I saw this post link but the proposed solution is not correct. I also saw this post link and I tried this 2 solutions:
solution A:
rules <- rules[!is.redundant(rules)]
but the result is always the same:
inspect(head(rules))
lhs rhs support confidence lift count
[1] {252-ON-OFF} => {L30-ATLANTIC} 0.04545455 1 22 1
[2] {L30-ATLANTIC} => {252-ON-OFF} 0.04545455 1 22 1
[3] {252-ON-OFF} => {M01-A molle biconiche} 0.04545455 1 22 1
[4] {M01-A molle biconiche} => {252-ON-OFF} 0.04545455 1 22 1
[5] {L30-ATLANTIC} => {M01-A molle biconiche} 0.04545455 1 22 1
[6] {M01-A molle biconiche} => {L30-ATLANTIC} 0.04545455 1 22 1
Solution B:
# find redundant rules
subset.matrix <- is.subset(rules, rules)
subset.matrix[lower.tri(subset.matrix, diag=T)]
redundant <- colSums(subset.matrix, na.rm=T) > 1
which(redundant)
rules.pruned <- rules[!redundant]
inspect(rules.pruned)
lhs rhs support confidence lift count
[1] {} => {BRC-BRC} 0.04545455 0.04545455 1 1
[2] {} => {111-WINK} 0.04545455 0.04545455 1 1
[3] {} => {305-INGRAM HIGH} 0.04545455 0.04545455 1 1
[4] {} => {952-REVERS} 0.04545455 0.04545455 1 1
[5] {} => {002-LC2} 0.09090909 0.09090909 1 2
[6] {} => {252-ON-OFF} 0.04545455 0.04545455 1 1
[7] {} => {L30-ATLANTIC} 0.04545455 0.04545455 1 1
[8] {} => {M01-A molle biconiche} 0.04545455 0.04545455 1 1
[9] {} => {678-Portovenere} 0.04545455 0.04545455 1 1
[10] {} => {251-MET T.} 0.04545455 0.04545455 1 1
[11] {} => {324-D.S.3} 0.04545455 0.04545455 1 1
[12] {} => {L04-YUME} 0.04545455 0.04545455 1 1
[13] {} => {969-Lubekka} 0.04545455 0.04545455 1 1
[14] {} => {000-FUORI LISTINO} 0.04545455 0.04545455 1 1
[15] {} => {007-LC7} 0.04545455 0.04545455 1 1
[16] {} => {341-COS} 0.04545455 0.04545455 1 1
[17] {} => {601-ROBIE 1} 0.04545455 0.04545455 1 1
[18] {} => {608-TALIESIN 2} 0.04545455 0.04545455 1 1
[19] {} => {610-ROBIE 2} 0.04545455 0.04545455 1 1
[20] {} => {615-HUSSER} 0.04545455 0.04545455 1 1
[21] {} => {831-DAKOTA} 0.04545455 0.04545455 1 1
[22] {} => {997-997} 0.27272727 0.27272727 1 6
[23] {} => {412-CAB} 0.09090909 0.09090909 1 2
[24] {} => {S01-A doghe senza movimenti} 0.09090909 0.09090909 1 2
[25] {} => {708-Genoa} 0.09090909 0.09090909 1 2
[26] {} => {998-998} 0.54545455 0.54545455 1 12
Has anyone had the same problem and knows how to solve it? Thanks for your help
The issue is your dataset, not the algorithm. In the result, you see that the count of many rules is 1 (item combination occurs once in the transactions) and confidence is 1 for the rule and its "inverse." This means that you need more data and increase the minimum support.
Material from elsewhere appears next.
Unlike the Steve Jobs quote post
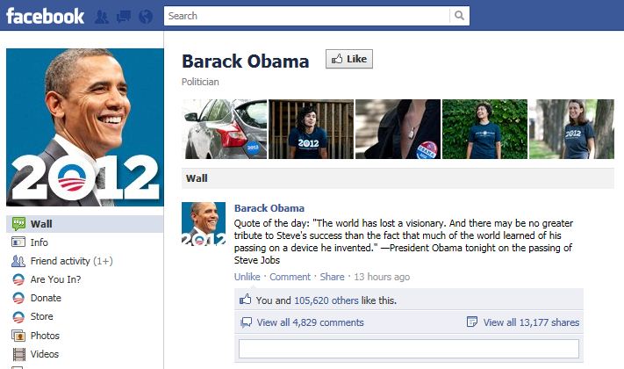This screenshot has height=369, width=624. [x=247, y=277]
If you still want to get rid of such "duplicate" rules efficiently, then you can do the following:
> library(arules)
> data(Groceries)
> rules <- apriori(Groceries, parameter = list(support = 0.001))
> rules
set of 410 rules
> gi <- generatingItemsets(rules)
> d <- which(duplicated(gi))
> rules[-d]
set of 385 rules
The code only keeps the first rule of each set of rules with exactly the same items.